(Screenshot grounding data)

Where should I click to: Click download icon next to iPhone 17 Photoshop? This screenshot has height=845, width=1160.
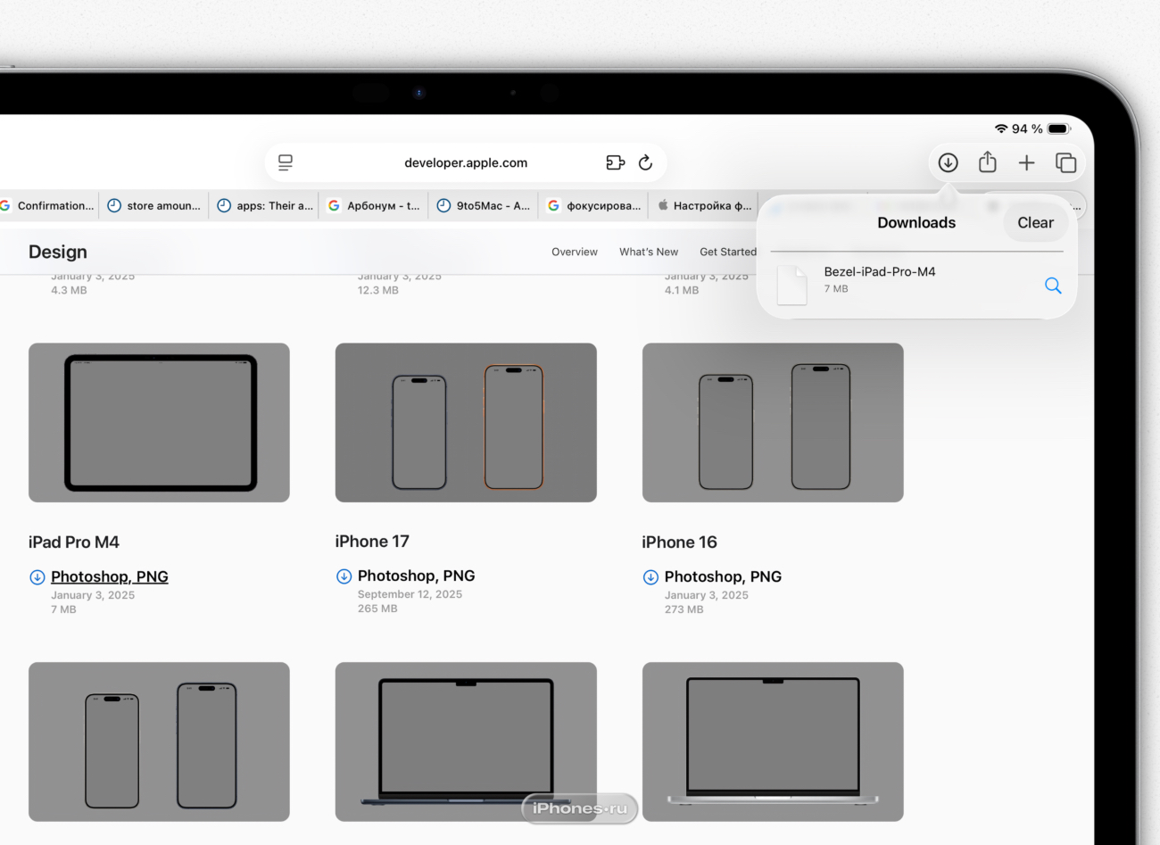point(344,576)
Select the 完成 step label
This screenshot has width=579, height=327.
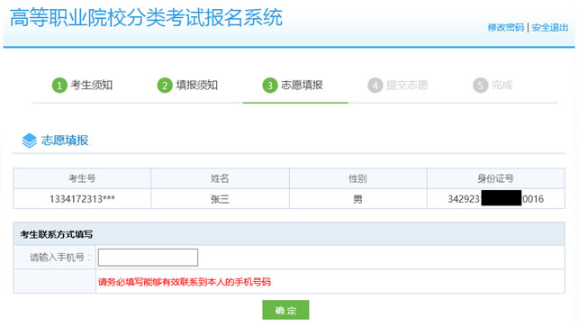(502, 86)
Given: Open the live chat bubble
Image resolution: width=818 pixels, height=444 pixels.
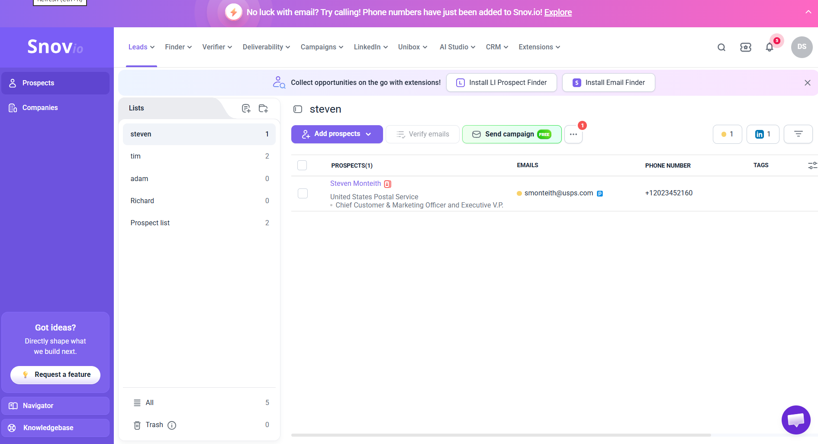Looking at the screenshot, I should coord(796,420).
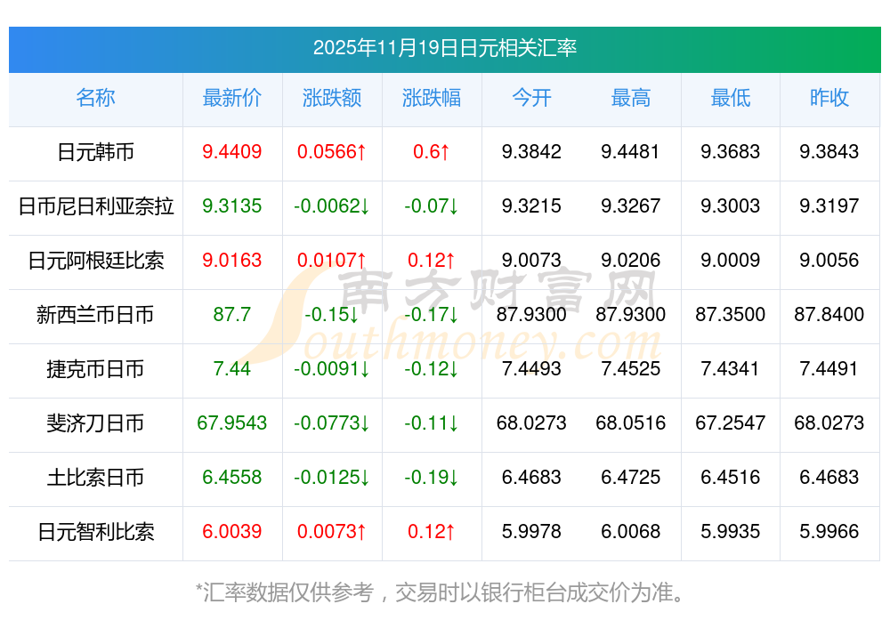The height and width of the screenshot is (620, 890).
Task: Select the 涨跌额 column header
Action: pyautogui.click(x=332, y=98)
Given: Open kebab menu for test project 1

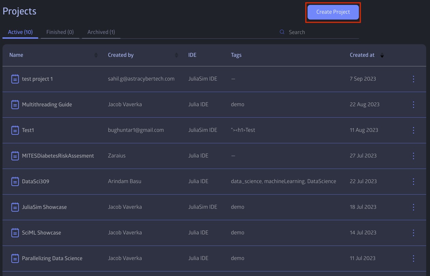Looking at the screenshot, I should [413, 79].
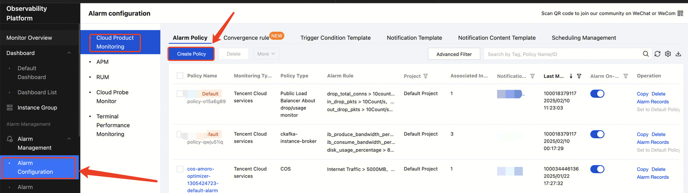
Task: Open the Notification column filter icon
Action: (x=533, y=76)
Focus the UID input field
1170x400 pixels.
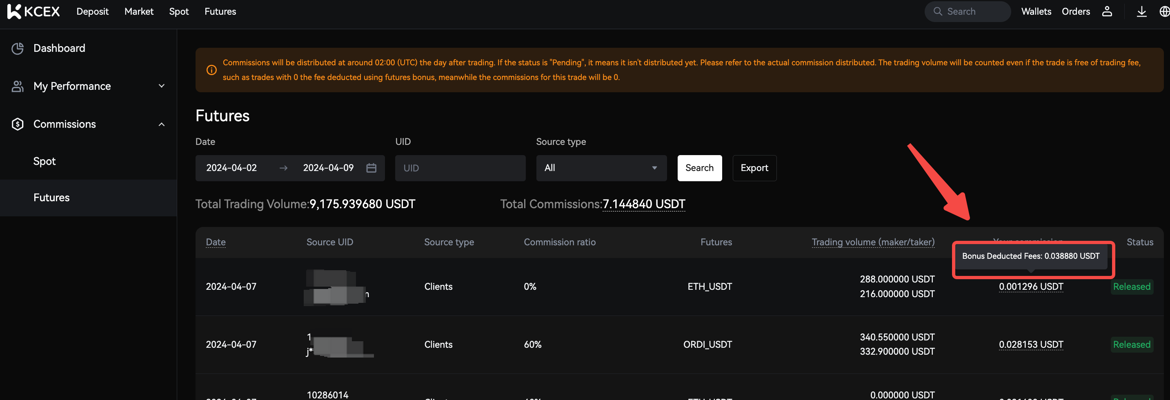460,168
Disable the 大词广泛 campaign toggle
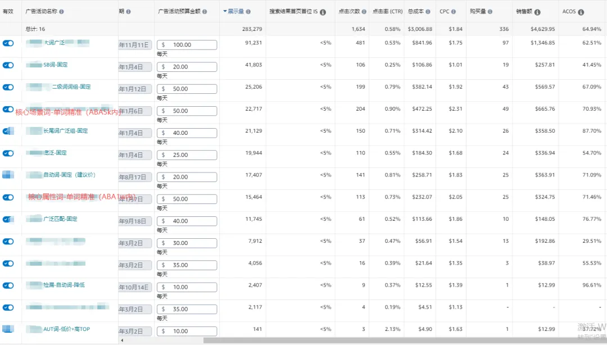 tap(8, 43)
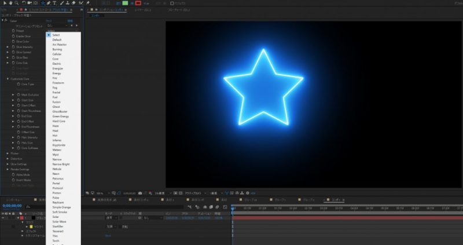Toggle the Glow Color stopwatch
Image resolution: width=463 pixels, height=245 pixels.
(13, 41)
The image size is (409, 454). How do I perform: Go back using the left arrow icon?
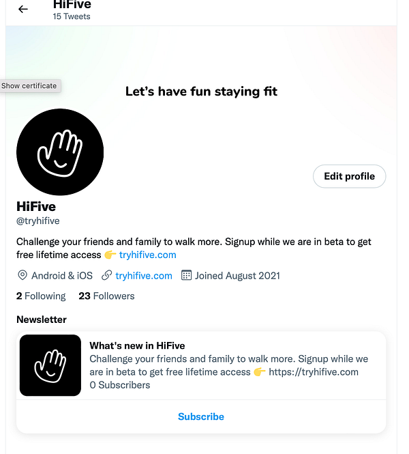(22, 10)

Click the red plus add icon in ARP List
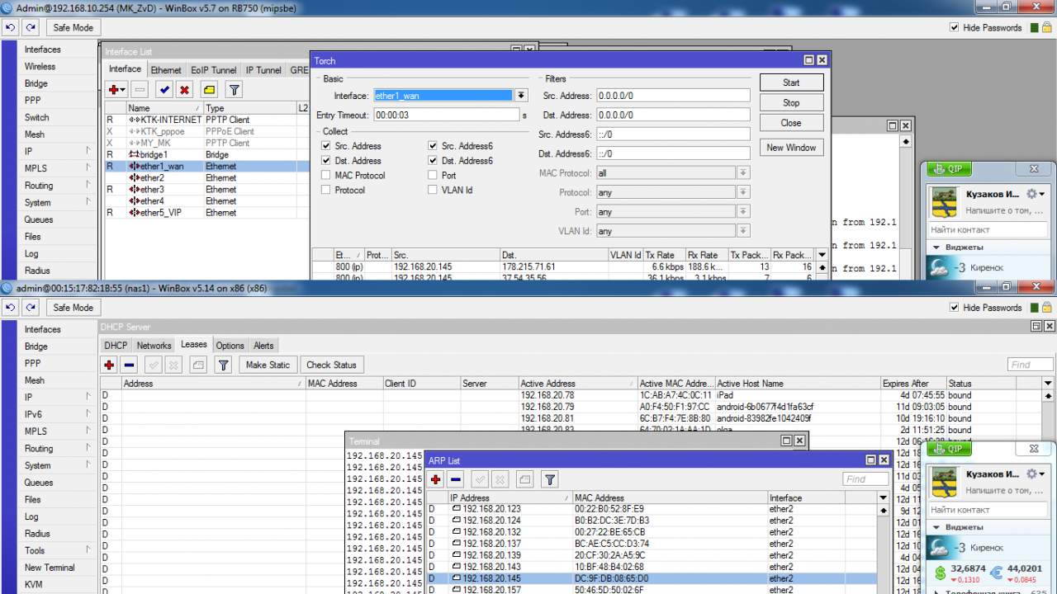point(436,479)
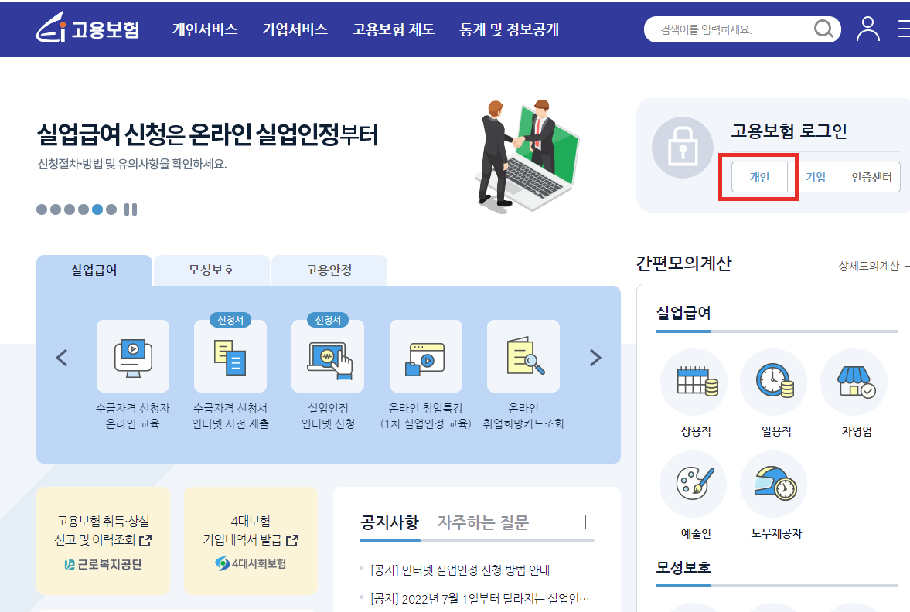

§ Work to be completed: Nothing but an exact copy of the data, without its images, should make up your answer.

§ Answer to this problem:
Where should I click to: Click download icon next to iPhone 17 Photoshop? This screenshot has height=845, width=1160.
point(344,576)
Select the 完成 step label
This screenshot has width=579, height=327.
(502, 86)
Given: Open the live chat bubble
Image resolution: width=818 pixels, height=444 pixels.
Looking at the screenshot, I should coord(796,420).
The height and width of the screenshot is (620, 890).
Task: Select the 涨跌额 column header
Action: pyautogui.click(x=332, y=98)
Given: Open kebab menu for test project 1

Looking at the screenshot, I should [413, 79].
Task: Open the Notification column filter icon
Action: (x=533, y=76)
Focus the UID input field
1170x400 pixels.
460,168
Disable the 大词广泛 campaign toggle
 tap(8, 43)
Toggle the Glow Color stopwatch
Image resolution: width=463 pixels, height=245 pixels.
(13, 41)
The image size is (409, 454). How do I perform: Go back using the left arrow icon?
(22, 10)

Click the red plus add icon in ARP List
point(436,479)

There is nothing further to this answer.